Setting $m=1/n$, (1) becomes

$$\lim_{m\rightarrow 0} \frac{1}{m} \tan (m)\tag{2}$$

When $m\to 0$, we have $\tan(m)\to m+m^3/3+...$. Thus we obtain:

$$\lim_{m\rightarrow 0} \frac{1}{m} \tan (m)=1\tag{3}$$

Answer 2

Your work is perfectly fine. You "do get limits" in the end since you've reduced the question to calculating the limit $\lim_{n\rightarrow \infty} \frac{1}{\cos^2(1/n)}=1$.

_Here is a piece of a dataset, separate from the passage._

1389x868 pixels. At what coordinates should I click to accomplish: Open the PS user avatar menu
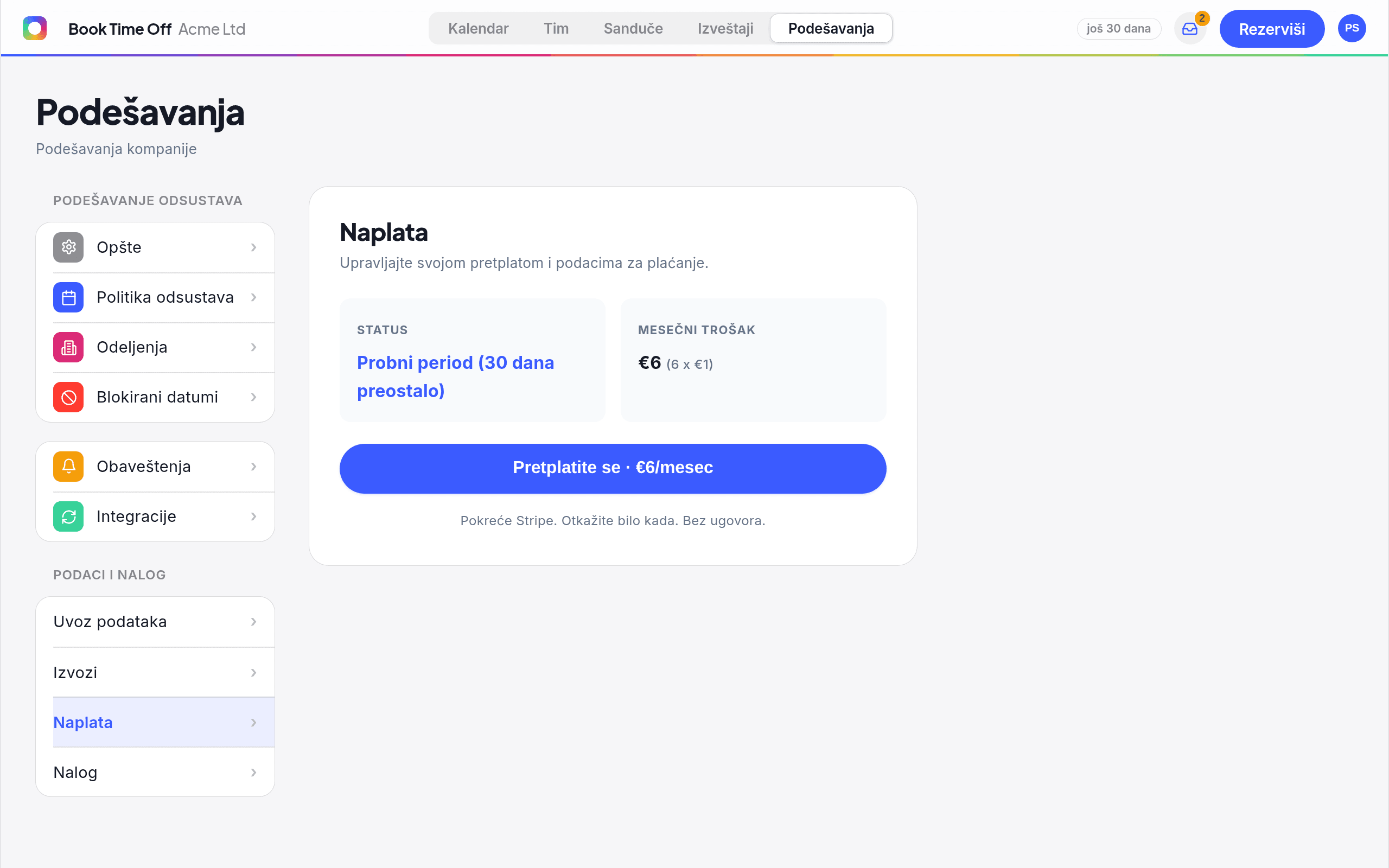[1352, 28]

The suggestion is that $m=1/n$ is a trick to make things look cleaner. It says that the original question is equivalent to evaluating $\lim_{m\rightarrow\ 0 } \frac{\tan(m)}{m}$, and you can do this with either l'Hopital's rule or by writing $\tan(m)=\sin(m)/\cos(m)$ and noticing $\cos(m)\rightarrow 1$, and $\sin(m)/m\rightarrow 1$ so the limit is 1 (perhaps the latter you know already). The point is this "trick" makes it immediately obvious that a problem involving $1/n$ with $n\rightarrow\infty$ can be rewritten as $m\rightarrow 0$ with $m=1/n$.

Answer 3

Without differentials, l'Hospital and stuff:

$$\lim_{n\to\infty}n\tan\frac1n=\lim_{n\to\infty}\frac{\tan\frac1n}{\frac1n}\stackrel{m=\frac1n}=\lim_{m\to 0}\frac{\sin m}m\cdot\frac1{\cos m}=1\cdot 1=1$$

Answer 4

As $n \to \infty,$ note $x=1/n \to 0.$ So using LHopital on $(\tan x )/x$ gives just $\sec^2 x/1$ which immediately approaches $1.$

Answer 5

Here are the steps $$ \lim\limits_{n\to\infty} n\tan\left(\frac{1}{n}\right)$$ Let $m=\frac{1}{n}$. Since $n\to\infty$, then $m=\frac{1}{\infty}=0$. So now we have $$ \lim\limits_{m\to 0} \frac{\tan\left(m\right)}{m}= \lim\limits_{m\to 0} \frac{\frac{d}{dm}\tan\left(m\right)}{\frac{d}{dm}m} = \lim\limits_{m\to 0} \sec^2\left(m\right) = \lim\limits_{m\to 0} \frac{1}{\cos^2\left(m\right)}=1$$ Looks to me like you do get limits. Keep it up.